A María los primeros días le va de maravilla. La novedad y el éxito de su empresa se convierten en un gran aliciente. Pero un día la novedad deja de serlo y el peso de las antiguas costumbres tira de ella. Entonces, una mañana, sus movimientos se vuelven bruscos, su tono de voz se eleva, su habla se acelera, reparte más órdenes y menos explicaciones. Y María se siente frustrada. Normal. Tanto esfuerzo y vuelve a caer en el viejo hábito. Así que María coge fuerzas y se propone releer esas letras bien grandes que escribió en aquel papel, vuelve a dibujar pequeños recordatorios que repartirá por toda la casa y además señala con colores todo lo que el nuevo hábito le aporta. Así fue como María volvió a la acción.

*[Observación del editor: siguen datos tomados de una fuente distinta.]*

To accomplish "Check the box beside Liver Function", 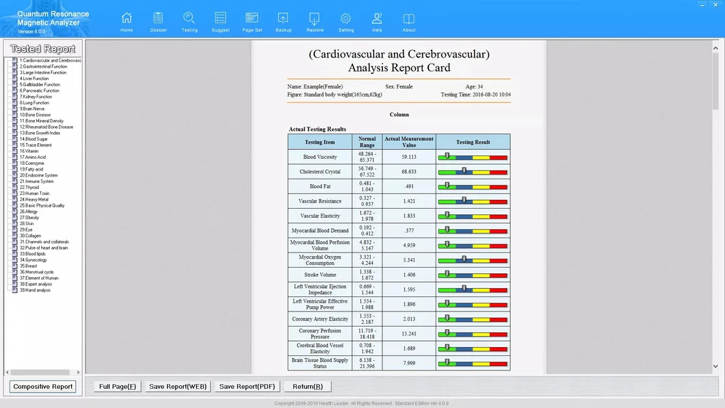I will coord(13,78).
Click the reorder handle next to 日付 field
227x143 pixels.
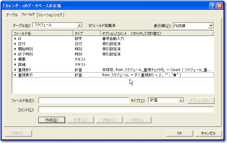coord(15,44)
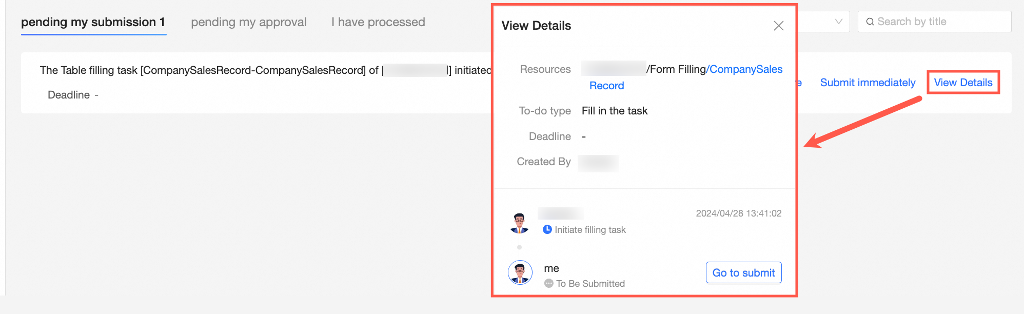
Task: Select the I have processed tab
Action: [x=378, y=23]
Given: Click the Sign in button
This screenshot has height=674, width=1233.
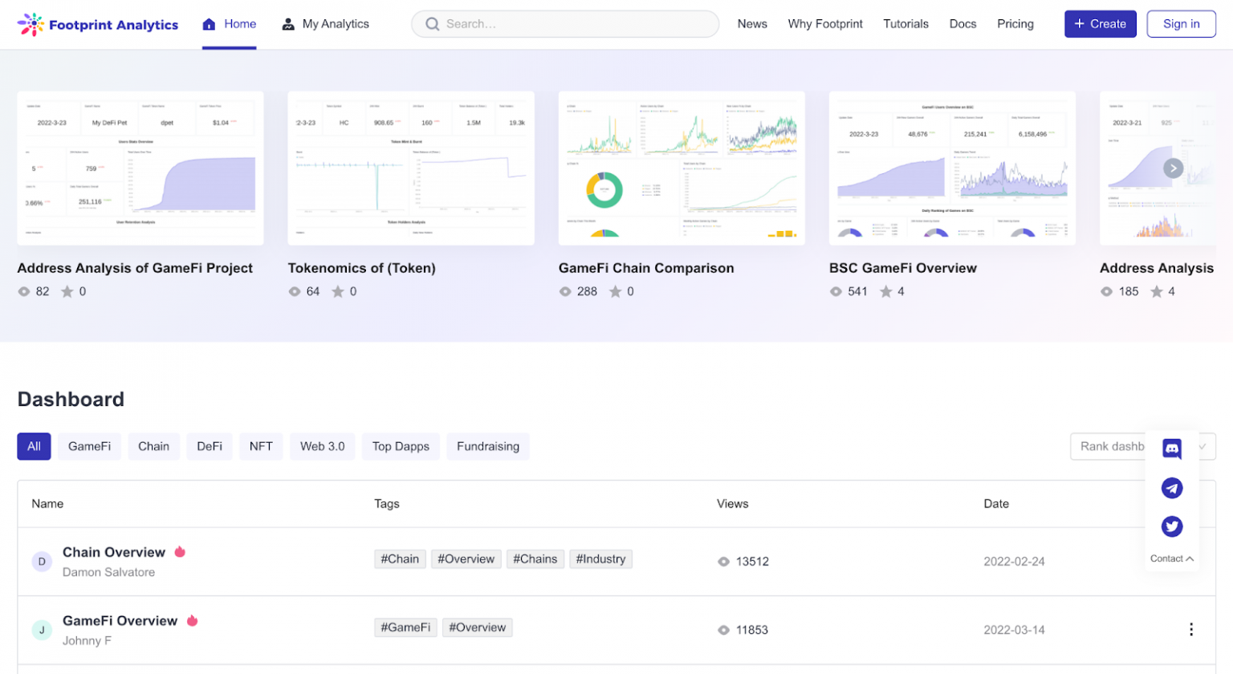Looking at the screenshot, I should [x=1181, y=23].
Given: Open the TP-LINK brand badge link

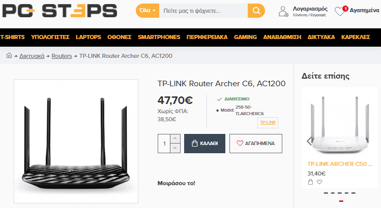Looking at the screenshot, I should 268,122.
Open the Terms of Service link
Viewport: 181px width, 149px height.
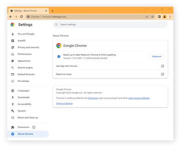[x=64, y=104]
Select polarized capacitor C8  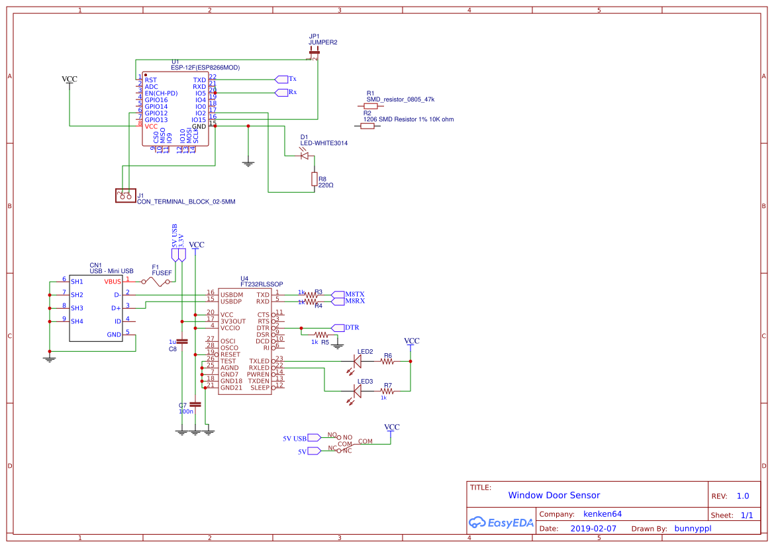[183, 340]
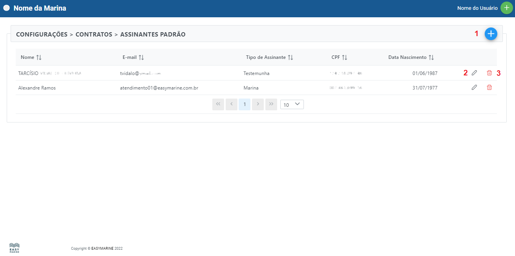The image size is (515, 256).
Task: Jump to last page of results
Action: [271, 104]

Nuestra protagonista tuvo sus altos y sus bajos. Normal. A veces nos cuesta más y a veces nos cuesta menos. Pero una buena noche, mientras ordenaba y quitaba el polvo, María se dio cuenta. Resulta que aquello que tanto le había costado lo hacía ya sin pensar dos veces. Ni tan sólo una. Aquello que tanto le había costado formaba ya parte de su rutina y le costaba tanto como ponerse las zapatillas al levantarse.